Jake Harper : [Jake and Eldridge are making a video] A warm diet cola product. Ahhhh. Now, I will swallow a Mentos. Mentos. Now, I'll lay on the floor.
Eldridge Mackelroy : Goggles?
Jake Harper : Right. Safety first.
Eldridge Mackelroy : You feel anything yet?
Jake Harper : Oh yeah. It's workin'.
Eldridge Mackelroy : If it starts comin' out the back door, pull your pants down and roll over.
Jake Harper : Good thinkin'.
Alan Harper : [Alan comes into the kitchen] Hey, what's goin' on?
Jake Harper : Not a good time, Dad.
Alan Harper : What are you doing on the floor?
[Jake spews about four feet high, covering Alan]
Eldridge Mackelroy : [camera rolling] Awesome!
Alan Harper : [enraged] What the hell are you doing?
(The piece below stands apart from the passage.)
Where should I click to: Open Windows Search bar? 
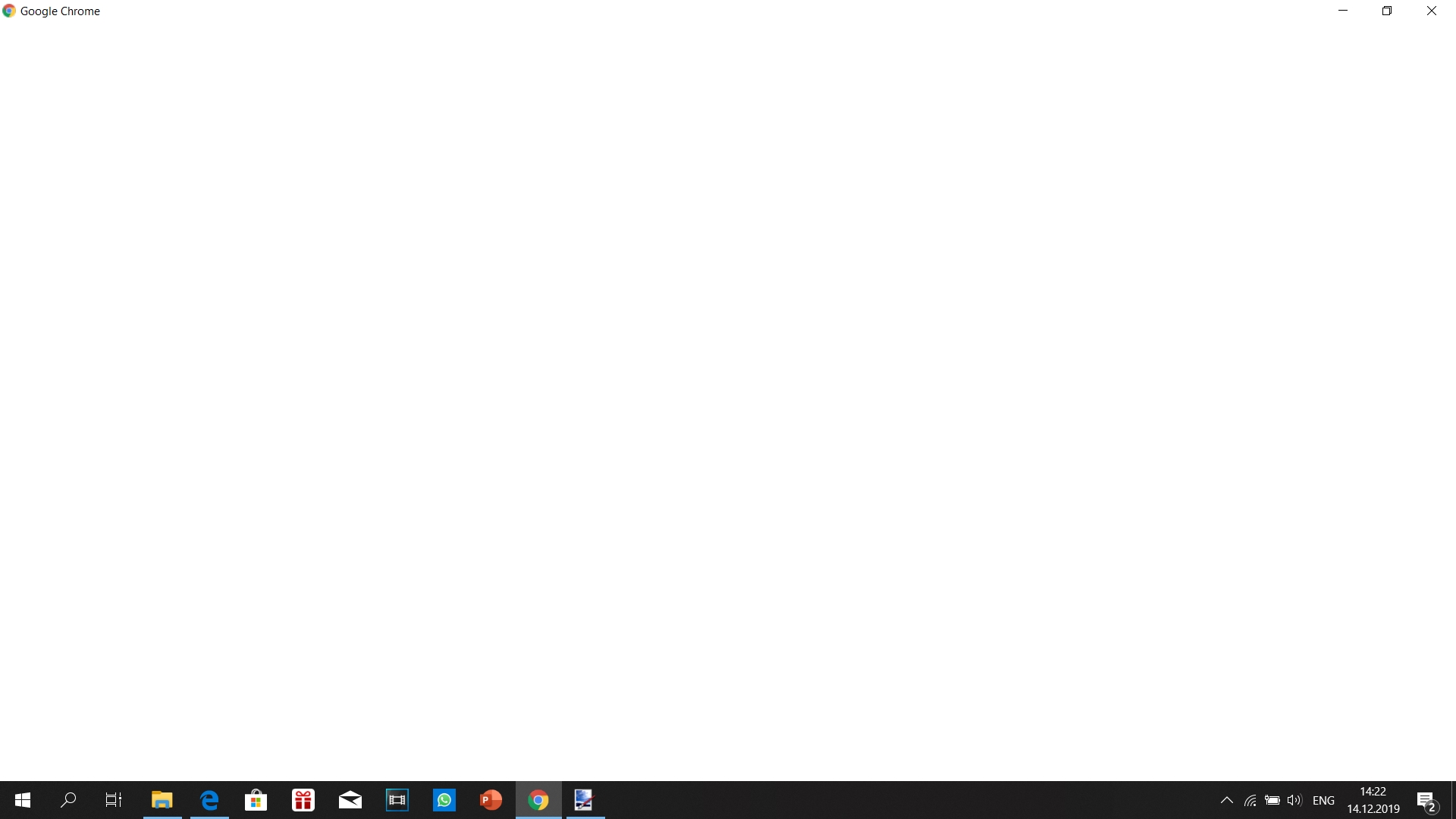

Jake Harper : I'm sorry, I'm sorry.
Alan Harper : Are you all right?
Jake Harper : Yeah. We were just makin' a video. Hold on.
[he rushes to the sink to vomit some more]
Jake Harper : Cool stunts.
Alan Harper : Cool stunts? In God's name, why?
Jake Harper : You've heard of 'Jackass'?
Alan Harper : Yeah.
Eldridge Mackelroy : [proudly] We are Dumbass.
Alan Harper : [Jake and Eldridge's second stunt in their 'Dumbass' project goes a bit wrong] Do you realize how lucky you are? You could have broken your necks.
Jake Harper : We took precautions.
Alan Harper : [almost too angry to speak] You flew off the roof! In a shopping cart! What precautions?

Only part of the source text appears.